Göteborg (Gothenburg), Sweden's second largest city, with a population of around half a million, is home to the oldest and most prestigious professional orchestra in the country.
Located on Sweden's western (North Sea) coast, Göteborg became an important fishing, shipping, and manufacturing center. A violinist named Le Hay, with a few professional musicians as his staff, founded a music school for interested amateurs and organized teachers and their students into ad hoc ensembles that gave concerts between 1781 and 1791. The first subscription concerts were begun by Joseph Czapek, who settled in the city in 1847.
In 1905 an orchestral association, the Göteborgs Orkesterförening, was organized, with funding from local industrial concerns. The first concerts were given the same year.
In 1906 the society engaged composer Wilhelm Stenhammar to become the orchestra's principal conductor. He was a firm leader, with strong gifts for orchestra building and a widely ranging interest in new repertory. Stenhammar was an innovator as a symphony director. Reasoning that children benefited by exposure to orchestral music, he was among the first conductors anywhere to establish regular school outreach concerts. This has resulted in symphony concerts becoming one of the favorite forms of musical entertainment in Göteborg and the surrounding area.

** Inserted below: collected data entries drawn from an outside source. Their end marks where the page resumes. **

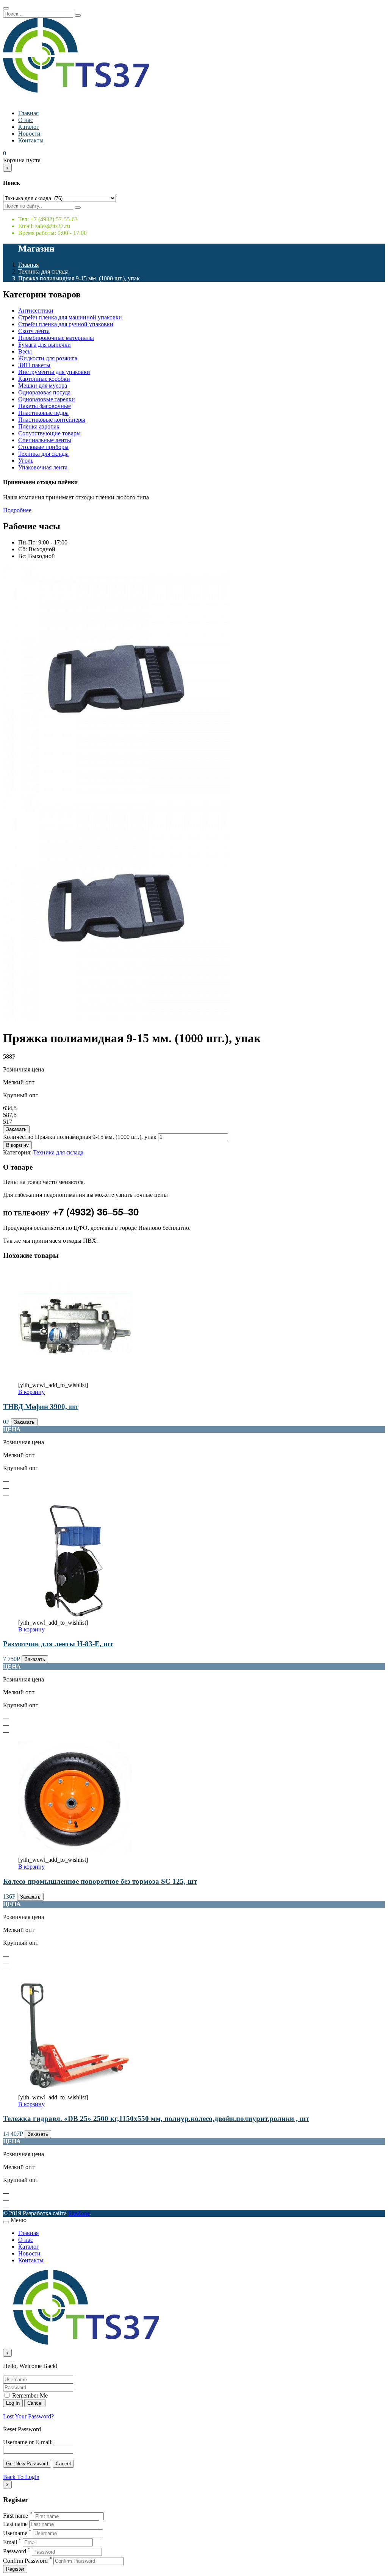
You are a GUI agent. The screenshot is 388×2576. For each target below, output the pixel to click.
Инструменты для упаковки (54, 372)
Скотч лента (34, 331)
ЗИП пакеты (34, 365)
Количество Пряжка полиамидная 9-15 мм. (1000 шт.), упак (79, 1137)
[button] (4, 153)
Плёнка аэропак (38, 426)
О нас (25, 120)
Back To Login (21, 2477)
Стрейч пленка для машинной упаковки (70, 317)
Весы (25, 351)
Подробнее (17, 510)
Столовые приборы (43, 447)
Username (15, 2533)
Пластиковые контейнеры (51, 419)
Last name (15, 2524)
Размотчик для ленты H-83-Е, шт (58, 1644)
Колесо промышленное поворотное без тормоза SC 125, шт (100, 1881)
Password (14, 2551)
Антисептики (35, 310)
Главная (28, 113)
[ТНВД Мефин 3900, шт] (75, 1378)
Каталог (28, 127)
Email (10, 2542)
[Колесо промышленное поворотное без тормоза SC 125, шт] (75, 1853)
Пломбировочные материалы (56, 338)
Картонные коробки (44, 378)
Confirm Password (25, 2560)
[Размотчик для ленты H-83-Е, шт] (75, 1616)
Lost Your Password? (28, 2416)
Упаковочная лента (42, 467)
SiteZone (79, 2213)
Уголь (25, 460)
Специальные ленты (44, 440)
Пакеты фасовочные (44, 406)
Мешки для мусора (42, 385)
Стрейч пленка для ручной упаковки (65, 324)
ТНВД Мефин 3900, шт (40, 1407)
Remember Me (29, 2395)
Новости (29, 133)
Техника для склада (43, 271)
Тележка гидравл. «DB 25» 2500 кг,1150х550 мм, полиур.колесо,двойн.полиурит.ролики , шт (156, 2118)
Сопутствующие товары (49, 433)
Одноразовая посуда (44, 392)
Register (15, 2569)
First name (15, 2516)
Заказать (16, 1129)
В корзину (17, 1145)
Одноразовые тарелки (46, 399)
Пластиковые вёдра (43, 413)
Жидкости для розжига (47, 358)
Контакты (31, 140)
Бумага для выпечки (44, 344)
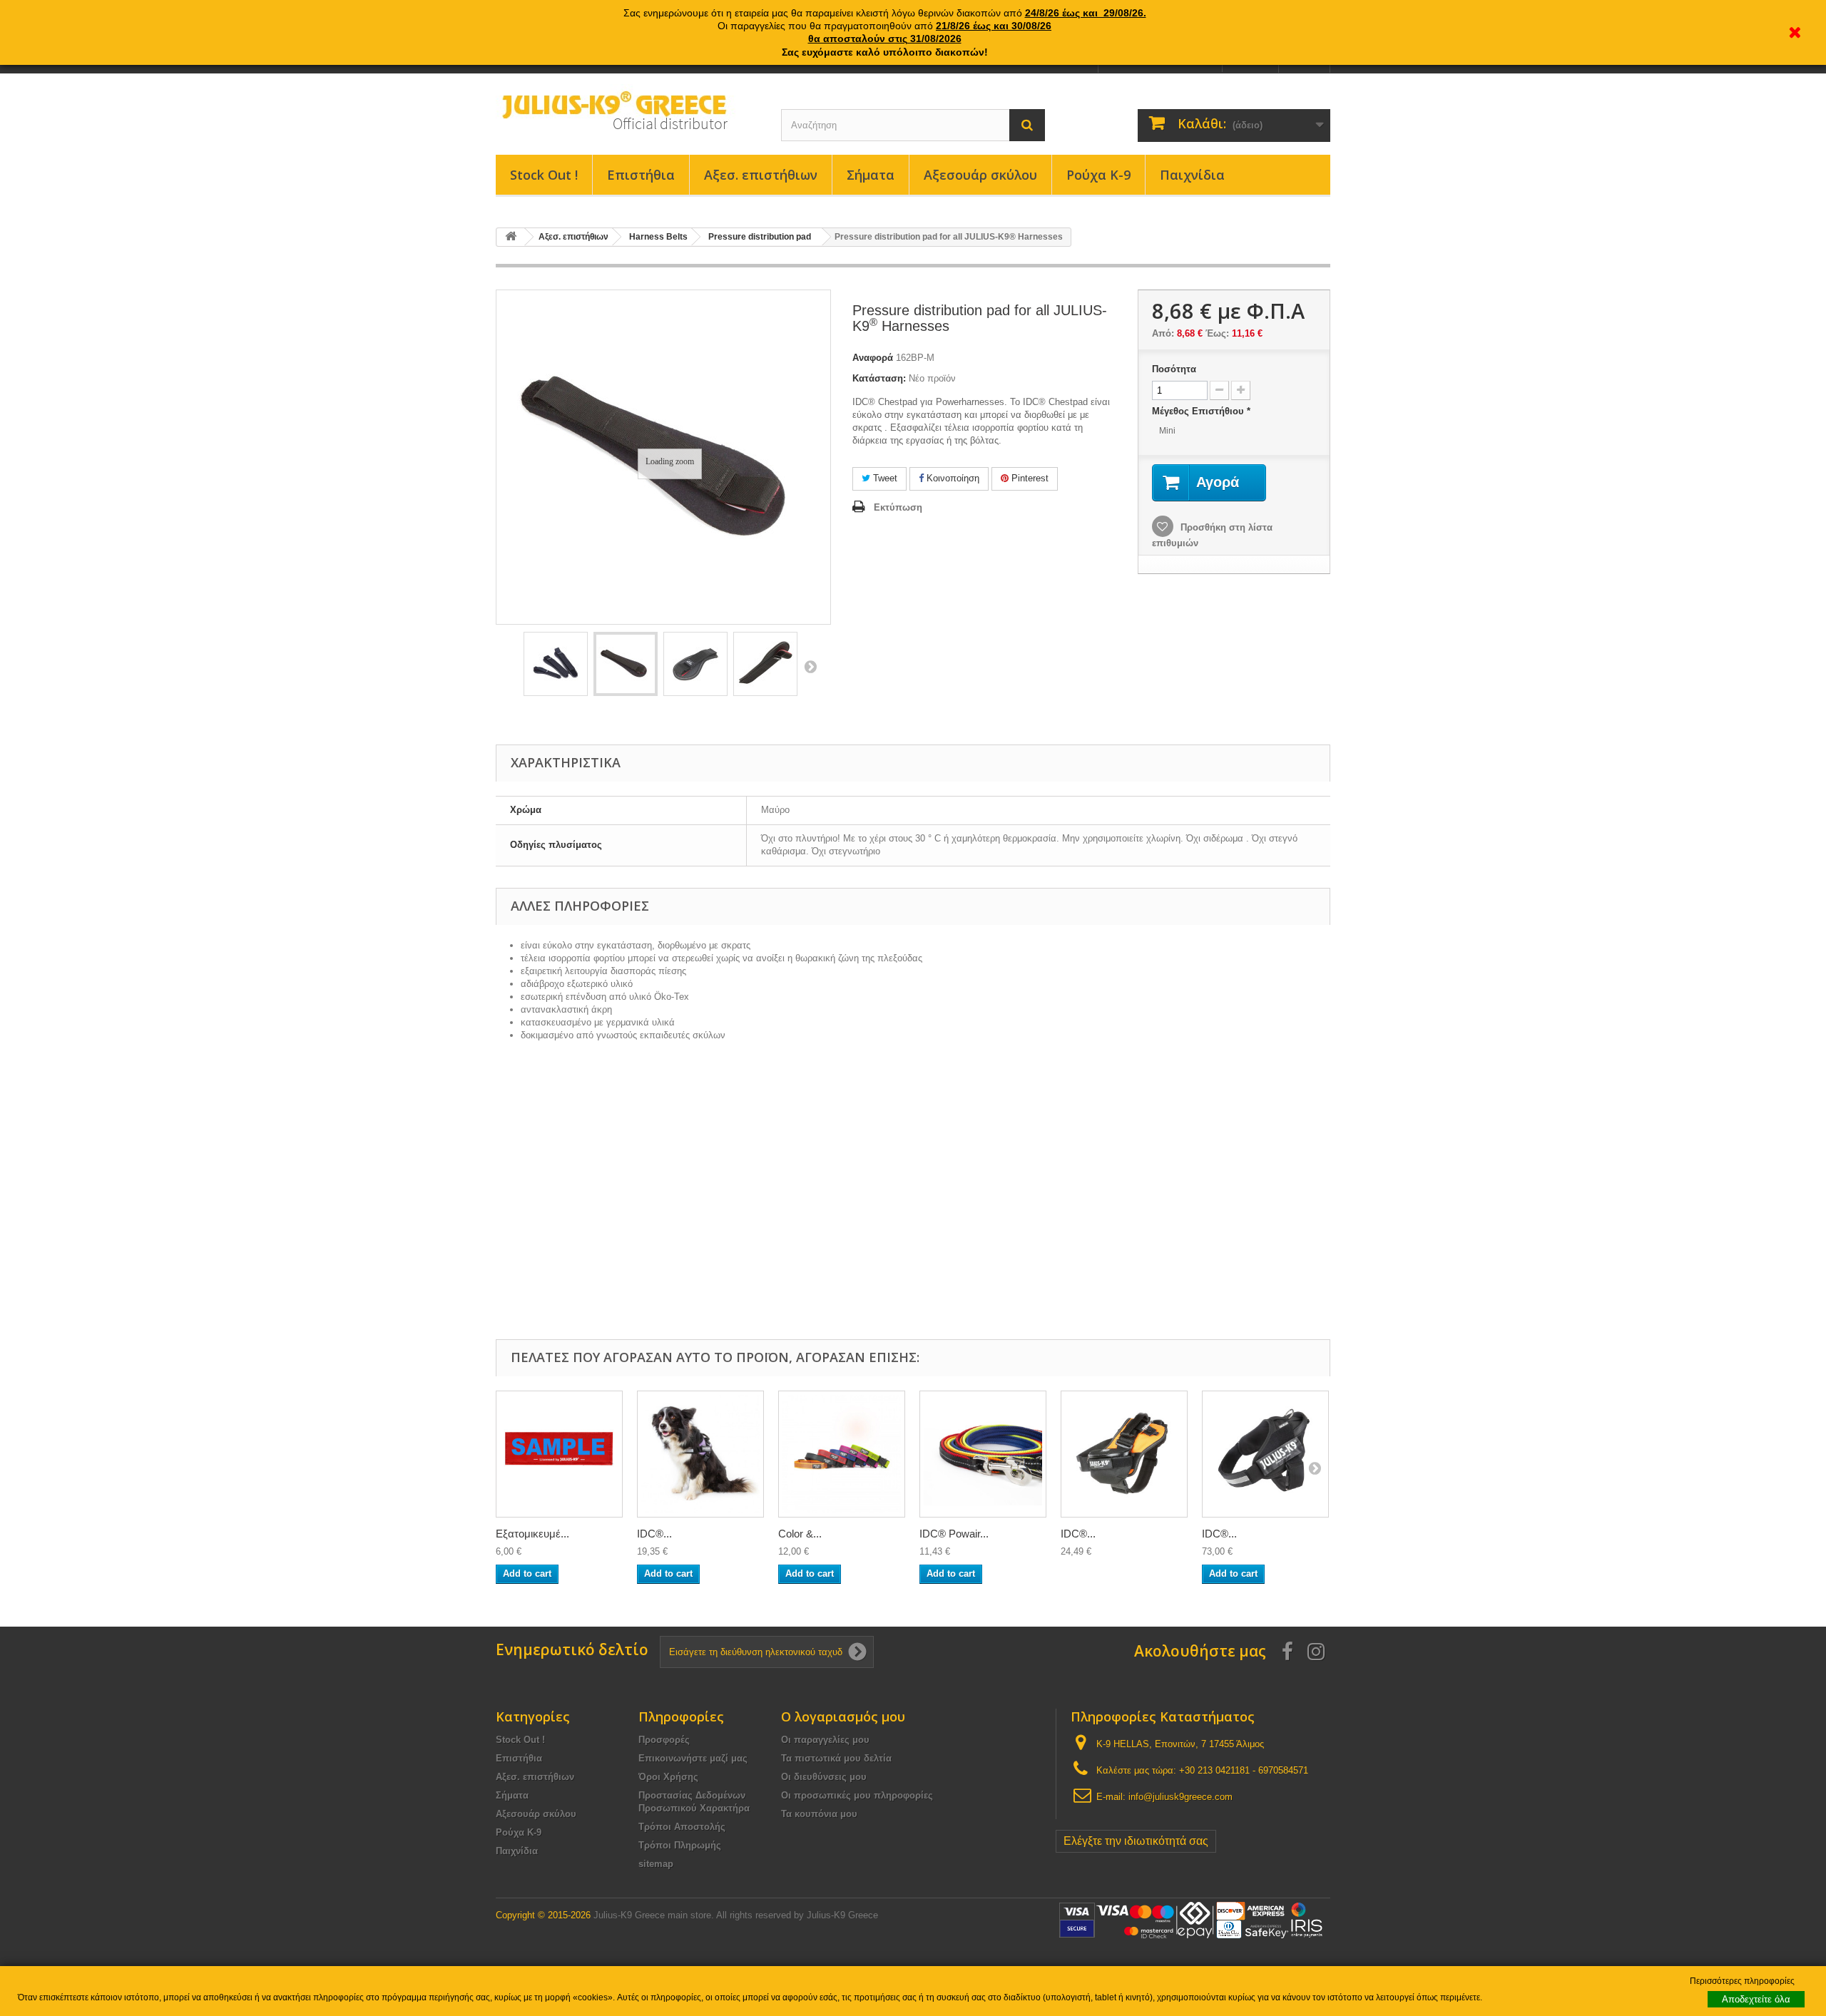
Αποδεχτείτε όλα (1756, 1999)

Stenhammar and the Göteborg Symphony were the first to introduce the music of Danish composer Carl Nielsen to Sweden.
The obstacle of Göteborg's lack of a suitable concert hall was remedied in 1935, with the opening of a municipally financed hall, the Göteborgs Konserthus. This hall of modern design vies with such venues as Boston's Orchestra Hall, Carnegie Hall, and the Amsterdam Concertgebouw in various commentators' opinions as the best-sounding concert hall in the world. The richness and clarity of the sound is one of the factors that have set the high standards the Göteborg Symphony has met.
In addition, the orchestra management over the years has shown notable skill in choosing Stenhammar's successors as music director, which have included Tor Mann, Ture Rängstrom, Issay Dobrowen, Sixten Eckerberg, Dean Dixon, Sten Frykberg, Sergiu Comissiona, Charles Dutoit, Sixten Ehrling, and, from 1982 to 2004, Estonian maestro Neeme Järvi. Mario Venzago served from 2004 until 2007, when Gustavo Dudamel was appointed the orchestra's principal director.
Soon after his accession to the podium of the orchestra, Järvi began a long association with Sweden's Bis record company that has made both Järvi and the orchestra world-famous. Järvi, exhibiting an astonishingly large repertory, began with a complete cycle of Sibelius recordings. With Järvi or others, on both the Bis and Deutsche Grammophon labels, the orchestra has produced dozens of recordings, including complete cycles of music with orchestra by Tubin, Nielsen, Grieg, Borodin, and several others, and the complete Rachmaninov operas. In May 1997, the Swedish Parliament and government appointed the Göteborg Symphony Orchestra as "Sweden's National Orchestra."